В персиковом рассвете видел Давид со своей кровли в Иерусалиме лиловую дымку Моавитских гор, Масличный холм, слегка всхолмленную равнину к Вифлеему, где прошло его детство, юность. Кипарисы, оливки, виноградники со сторожевыми башнями, овцы на пастбищах, голубой дымок костра пастушьего.

Пахло, наверно, все тем же: козьим сыром, укропом, свежестью и росою пустыни.

У Давида хороший дом, но еще не дворец Соломона, просто дом, с хозяйством и службами, основательно строенный. Сам он уже не так молод: войну ведет полководец его Иоав. А царь прогуливается утром и вечером по кровле дома. И вот раз, под вечер, увидел он моющуюся женщину, очень красивую.

В том, что он захотел Вирсавию, нет ничего удивительного. Мало ли кого он хотел. Но тут все слагалось особенно. У Вирсавии был муж Урия, служил в войске Давида, у Иоава. Давиду Вирсавию привели, он сблизился с ней, и она забеременела. Он послал в войско за Урией. Тот явился. Давид расспросил его о войне и отправил домой. Урия не пошел. «Ковчег Божий, и Израиль, и Иуда находятся в кущах, и господин мой Иоав, и слуги государя моего стоят станом в поле; могу ли я идти в дом мой есть и пить и спать с женою?»
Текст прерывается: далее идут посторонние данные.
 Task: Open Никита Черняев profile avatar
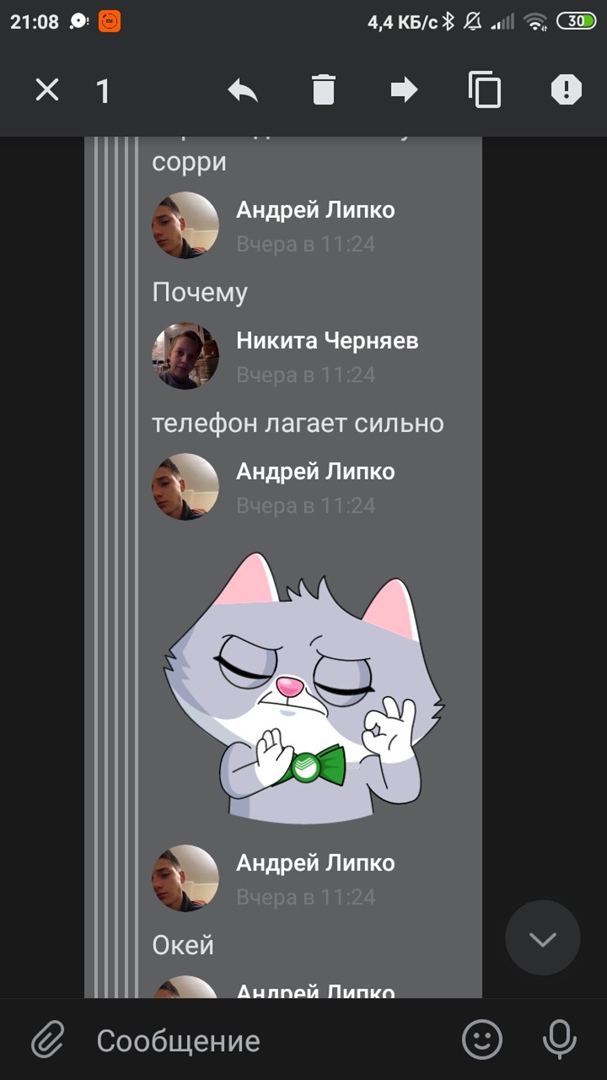click(x=185, y=356)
Может быть, чувствовал он дома неладное. Во всяком случае ответ его безупречен. Он остался со слугами царя. Так же поступил и на другой день.

Тогда Давид отослал его назад в войско, а Иоаву написал, чтобы этого Урию поставить в самое опасное место.
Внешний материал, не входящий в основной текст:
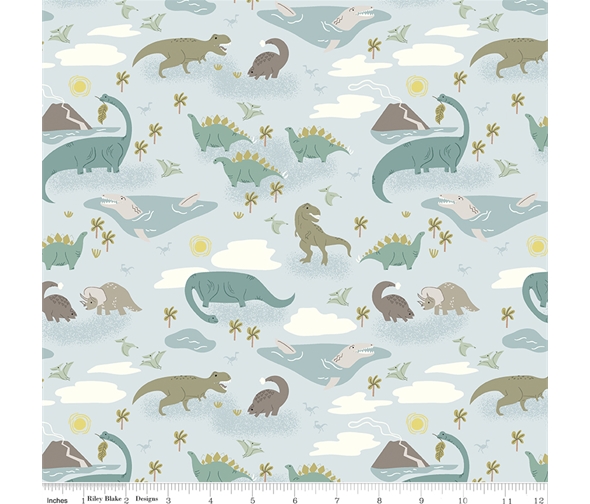Viewport: 590px width, 504px height.
Task: Click the number 3 on the ruler
Action: (x=168, y=500)
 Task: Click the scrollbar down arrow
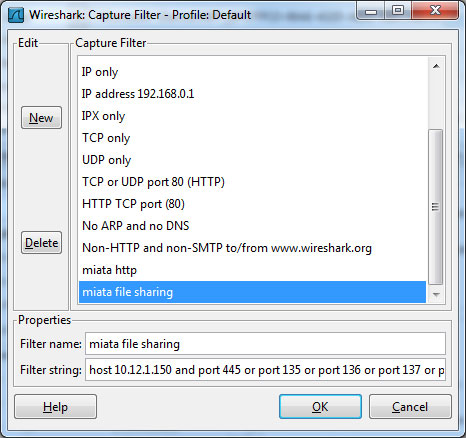click(x=436, y=294)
Все так и вышло, как царь хотел, – так, да не так: Урию, разумеется, враги убили, Давид тут будто бы и ни при чем, Вирсавию свободно берет в жены, но не напрасно связан он с Богом. Не освободиться и не спрятаться! Никто не знает, а Бог знает. От Него не уйти. В войнах Давиду случалось – и сколько раз! – поражать «острием меча». Не оставлять в живых ни мужчин и ни женщин, ни ослов, ни волов, но то расправлялся он с врагами. Чаще всего – с врагами Самого Бога. Моавитян, победив, разложил по земле, «размерил их веревкою, и две части из них отмерил на убиение, а одну часть оставил в живых». Это все ничего. Война так война. Довелось и Ахимелеха обмануть и подвести – там он шел к цели, не им поставленной. Пришлось так поступить! Но вот здесь: предательски, исподтишка умертвить верного Урию, чтобы завладеть его женою… «Дурен был в очах Господа поступок, который совершил Давид». До сих пор Бог говорил с ним прямо, без посредников. Теперь нечто встало между ними. Бог замолчал.

Пророк Нафан послан Им к Давиду, как некогда Самуил к Саулу.
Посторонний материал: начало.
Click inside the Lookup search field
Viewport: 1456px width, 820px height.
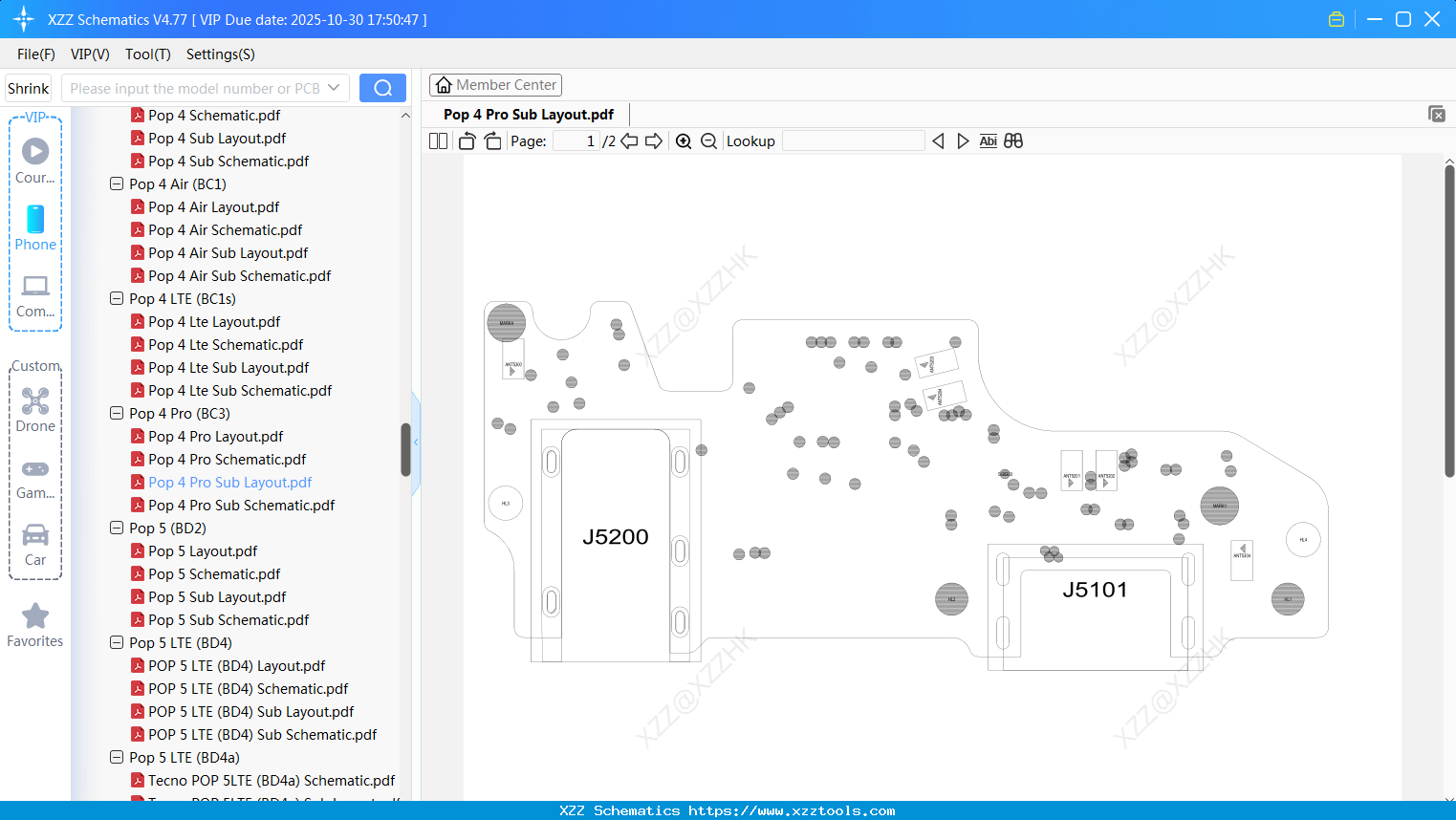(x=854, y=140)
Нафан рассказывает ему историйку: в городе жили богатый и бедный. У богатого сколько овец и крупного скота. У бедного – только одна овечка. Он ее вырастил вместе с детьми. «Один кусок с ним ела, из чаши его пила, на груди его спала и была для него, как дочь».

К богатому пришел гость. Богатый пожалел свое добро, взял овечку у бедного, зарезал, приготовил ее для гостя.

Давид вознегодовал. «Повинен смерти» сделавший это. «Ты этот человек», – отвечает Нафан. И Давиду выносится приговор: за то, что тайно он делал дурное, наведется на него бедствие явное, из его же дома. Очень он пострадает. Взяты будут и жены его, соперник будет спать с ними «пред этим солнцем».

Давид признает: «Согрешил я пред Господом». Саул в свое время тоже сознался. Бог его не простил. Давида наказывает, но от Себя не отталкивает – путь Давида иной.

Наказание же начинается тотчас. По грозному духу Ветхого Завета переносится сначала на невинного младенца: сын Давида и Вирсавии, как бы символ греха, заболевает. Давид мучается, постится, проводит ночи лежа на земле. На седьмой день ребенок умер. Слуги, видя горе Давида, боялись даже сообщить ему об этом. Оказалось – напрасно.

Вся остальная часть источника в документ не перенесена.